Giya Kancheli es un compositor georgiano que se radicó en Europa occidental tras la caída de la Unión Soviética. Hábil compositor de música para películas, su lenguaje está anclado en una posmodernidad evidente; no sin ironía a veces se lo calificó de “maximalista” (aunque sin intencionalidad política) en contraste con el “minimalismo” y a similitud de algunos colegas suyos como Henryk Gorecki. Lo cierto es que Kancheli compone para elementos mínimos, con una armonía poco robusta, generando largos colchones sonoros que no necesitan la textura de la orquestación clásica. De hecho, Twilight, además de cuerdas y dos violines solistas (uno de los cuales puede ser viola), contiene sutiles pasajes para sintetizador (según la partitura original), que en este caso sonaron en apenas algunos fragmentos con perfumes de bandoneón y de celesta. Kancheli compuso esta pieza inspirado en el paisaje de álamos que veía desde su escritorio en Amberes, a raíz de sus cambiantes colores según los momentos del día y de su propio estado de ánimo, luego de haber superado una severa enfermedad. El paisaje que veía Richard Strauss era bien diferente: el de las ruinas humeantes de la Ópera de Baviera donde su padre había tocado en los estrenos wagnerianos; la destrucción de una cultura y de sus héroes bajo el peso del mal absoluto. El lenguaje de Strauss es el de la tradición decimonónica: en sus Metamorfosis para 23 arcos solistas el contrapunto rige, basado en el tema de la Marcha fúnebre de la Heroica de Beethoven que se pasea, junto a otras ideas derivadas, por los diversos pentagramas, combinando la emoción más amarga (¡tragedia con nostalgia, quién pudiera!) con la técnica más depurada; en suma, una obra maestra.

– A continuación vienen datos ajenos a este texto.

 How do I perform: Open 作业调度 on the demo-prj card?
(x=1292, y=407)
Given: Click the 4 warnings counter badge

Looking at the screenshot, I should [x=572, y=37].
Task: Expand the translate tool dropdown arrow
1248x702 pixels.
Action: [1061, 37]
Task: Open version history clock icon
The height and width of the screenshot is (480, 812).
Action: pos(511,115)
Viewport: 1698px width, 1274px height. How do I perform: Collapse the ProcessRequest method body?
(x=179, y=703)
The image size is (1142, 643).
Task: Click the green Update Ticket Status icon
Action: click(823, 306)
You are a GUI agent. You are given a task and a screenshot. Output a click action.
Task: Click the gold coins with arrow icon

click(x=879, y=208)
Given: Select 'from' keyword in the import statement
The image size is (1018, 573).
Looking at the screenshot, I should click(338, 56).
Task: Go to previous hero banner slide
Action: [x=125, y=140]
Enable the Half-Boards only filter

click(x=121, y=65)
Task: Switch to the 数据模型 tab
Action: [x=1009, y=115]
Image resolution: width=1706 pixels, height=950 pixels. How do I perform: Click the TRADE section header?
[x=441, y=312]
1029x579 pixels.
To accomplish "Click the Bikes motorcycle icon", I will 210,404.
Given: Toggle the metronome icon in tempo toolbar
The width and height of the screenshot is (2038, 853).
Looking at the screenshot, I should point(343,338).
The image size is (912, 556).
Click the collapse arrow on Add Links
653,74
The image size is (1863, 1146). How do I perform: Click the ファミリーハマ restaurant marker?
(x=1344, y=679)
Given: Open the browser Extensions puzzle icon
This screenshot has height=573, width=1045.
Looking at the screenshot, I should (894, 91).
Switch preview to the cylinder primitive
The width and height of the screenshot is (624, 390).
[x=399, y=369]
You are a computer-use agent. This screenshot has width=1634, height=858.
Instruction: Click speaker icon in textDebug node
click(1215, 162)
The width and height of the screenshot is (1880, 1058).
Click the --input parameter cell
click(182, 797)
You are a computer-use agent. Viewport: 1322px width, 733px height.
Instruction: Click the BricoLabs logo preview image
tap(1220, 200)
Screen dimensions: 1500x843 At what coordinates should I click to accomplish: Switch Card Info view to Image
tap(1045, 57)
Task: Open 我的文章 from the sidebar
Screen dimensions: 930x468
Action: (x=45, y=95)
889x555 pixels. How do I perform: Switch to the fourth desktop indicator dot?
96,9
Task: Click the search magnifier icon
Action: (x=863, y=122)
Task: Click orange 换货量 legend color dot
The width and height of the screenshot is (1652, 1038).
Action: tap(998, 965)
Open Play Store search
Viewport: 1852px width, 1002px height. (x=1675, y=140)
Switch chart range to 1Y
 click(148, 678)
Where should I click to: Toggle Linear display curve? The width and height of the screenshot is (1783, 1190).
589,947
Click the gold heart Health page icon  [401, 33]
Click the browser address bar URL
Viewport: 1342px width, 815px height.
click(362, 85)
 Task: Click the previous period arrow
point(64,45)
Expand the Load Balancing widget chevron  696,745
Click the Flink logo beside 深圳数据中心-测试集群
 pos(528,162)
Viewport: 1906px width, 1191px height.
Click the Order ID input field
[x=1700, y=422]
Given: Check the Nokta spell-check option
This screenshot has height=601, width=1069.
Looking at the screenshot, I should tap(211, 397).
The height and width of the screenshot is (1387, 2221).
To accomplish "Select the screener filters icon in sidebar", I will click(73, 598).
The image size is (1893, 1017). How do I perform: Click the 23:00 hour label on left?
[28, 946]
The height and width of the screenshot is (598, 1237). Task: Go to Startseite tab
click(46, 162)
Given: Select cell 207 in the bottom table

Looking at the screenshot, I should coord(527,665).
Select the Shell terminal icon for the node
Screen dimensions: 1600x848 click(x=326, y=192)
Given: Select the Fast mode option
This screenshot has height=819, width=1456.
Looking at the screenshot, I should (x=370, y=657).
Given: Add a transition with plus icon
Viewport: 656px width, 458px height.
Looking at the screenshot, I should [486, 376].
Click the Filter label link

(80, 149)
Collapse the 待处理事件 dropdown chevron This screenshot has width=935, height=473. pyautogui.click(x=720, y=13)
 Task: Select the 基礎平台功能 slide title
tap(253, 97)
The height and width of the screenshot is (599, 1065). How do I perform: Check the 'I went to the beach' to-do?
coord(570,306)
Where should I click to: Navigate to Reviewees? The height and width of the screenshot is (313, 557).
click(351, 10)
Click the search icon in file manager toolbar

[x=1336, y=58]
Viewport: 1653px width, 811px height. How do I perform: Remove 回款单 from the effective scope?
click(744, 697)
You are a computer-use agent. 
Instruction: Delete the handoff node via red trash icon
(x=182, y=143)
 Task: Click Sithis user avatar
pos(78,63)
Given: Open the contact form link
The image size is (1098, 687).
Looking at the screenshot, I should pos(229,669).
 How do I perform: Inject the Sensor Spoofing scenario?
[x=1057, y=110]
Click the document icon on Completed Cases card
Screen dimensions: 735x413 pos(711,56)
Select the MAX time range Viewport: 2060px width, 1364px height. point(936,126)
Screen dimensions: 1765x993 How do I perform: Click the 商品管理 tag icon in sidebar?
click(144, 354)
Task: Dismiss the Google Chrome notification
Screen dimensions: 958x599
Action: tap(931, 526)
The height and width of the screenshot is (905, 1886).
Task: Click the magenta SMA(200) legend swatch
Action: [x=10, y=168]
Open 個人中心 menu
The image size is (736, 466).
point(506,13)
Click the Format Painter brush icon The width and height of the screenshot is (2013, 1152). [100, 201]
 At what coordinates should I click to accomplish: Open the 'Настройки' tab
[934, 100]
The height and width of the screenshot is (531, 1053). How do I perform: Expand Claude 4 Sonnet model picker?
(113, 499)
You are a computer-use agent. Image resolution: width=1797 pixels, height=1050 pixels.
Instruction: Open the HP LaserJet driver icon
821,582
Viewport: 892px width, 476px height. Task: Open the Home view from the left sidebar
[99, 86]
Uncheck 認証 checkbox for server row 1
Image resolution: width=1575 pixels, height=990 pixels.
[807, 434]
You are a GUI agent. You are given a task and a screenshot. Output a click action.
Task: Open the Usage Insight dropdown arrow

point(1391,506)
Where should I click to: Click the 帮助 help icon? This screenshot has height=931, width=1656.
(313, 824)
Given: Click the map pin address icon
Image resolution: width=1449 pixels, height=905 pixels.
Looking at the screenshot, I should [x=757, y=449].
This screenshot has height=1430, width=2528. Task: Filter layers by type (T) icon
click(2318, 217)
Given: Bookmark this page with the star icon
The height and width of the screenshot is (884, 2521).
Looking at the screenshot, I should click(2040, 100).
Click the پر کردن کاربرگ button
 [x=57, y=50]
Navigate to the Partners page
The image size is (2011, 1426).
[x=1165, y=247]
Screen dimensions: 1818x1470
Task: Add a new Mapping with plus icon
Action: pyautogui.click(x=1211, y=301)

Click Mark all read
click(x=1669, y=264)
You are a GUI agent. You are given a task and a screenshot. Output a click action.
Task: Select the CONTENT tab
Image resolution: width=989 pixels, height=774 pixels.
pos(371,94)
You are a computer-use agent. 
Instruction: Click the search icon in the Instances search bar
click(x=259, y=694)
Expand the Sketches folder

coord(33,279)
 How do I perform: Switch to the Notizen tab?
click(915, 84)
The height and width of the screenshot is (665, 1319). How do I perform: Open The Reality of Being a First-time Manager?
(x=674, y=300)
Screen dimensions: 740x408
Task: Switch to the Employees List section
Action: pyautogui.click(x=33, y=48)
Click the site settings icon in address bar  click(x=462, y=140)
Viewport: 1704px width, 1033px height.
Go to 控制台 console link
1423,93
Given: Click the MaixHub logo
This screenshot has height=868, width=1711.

Las interpretaciones fueron decepcionantes. Gidon Kremer y Madara Petersone son excelentes violinistas; quizás hayan hecho honor a la obra de Kancheli con un sonido pobre, ataques imprecisos y un marco orquestal faible (con lo que este término en francés implica). La experiencia fue de una obra triste, con la oscuridad de fondo, toses constantes, portazos en los palcos y una inquietud generalizada en un público que venía para otra cosa. La obra de Strauss, pese a su genialidad, no cambió demasiado el panorama: Gasançon no logró profundizar en su drama ni hacer audibles las diversas líneas que traman su complejo contrapunto, con especial defección de las cuerdas graves.

La genial Martha junto a Serguei Nakariakov en trompeta en el primer Concierto para piano de Shostakovich. Foto: Arnaldo Colombaroli / Gentileza Prensa TC

Tras el intervalo, la aparición de Argerich con el trompetista Serguei Nakariakov pareció implicar el comienzo de un nuevo concierto. La primera de las dos obras de Shostakovich para piano y orquesta prevé una trompeta obligada en el marco de un acompañamiento confiado a las cuerdas. En sus cuatro partes atraviesa una extensa gama emocional: desde la brillantez de los extremos, plenos de citas, pasando por la delicadeza de sus dos partes lentas, en particular el Moderato con su trompeta asordinada. Escuchar a Argerich es citarse con el asombro: por la seguridad y la claridad de su toque (¡a los 82 años!), su memoria infalible, su perfecto balance, siempre inclinado al brillo pero al mismo tiempo comprometido con un decir absolutamente intransferible, en tanto es una emanación de su propia, irrepetible persona. Nakariakov acompañó con solvencia (es un prodigio desde niño), con un sonido nunca intrusivo, tan cálido como irónico según correspondiera. El público, delirante, demandó bises: el primero, propiamente dicho, fue la repetición del Allegro con brio final del Shostakovich. Luego vino una obra completa fuera de programa: Nakariakov apareció con un fliscorno (flügelhorn) e interpretó un curioso arreglo de las Piezas de fantasía, Op. 73 de Schumann, originales para clarinete pero a menudo transcriptas para violonchelo. La obra fluyó con naturalidad en manos de ambos intérpretes, particularmente para el vientista que debió superar la dificultad de tocar notas con trémolos en un aerófono de ese tipo. Así transcurrieron los tres movimientos de un verdadero encore que despidió al público dándole lo que venía a buscar: la fiesta de reencontrarse con una artista querida y admirada en todas sus dimensiones.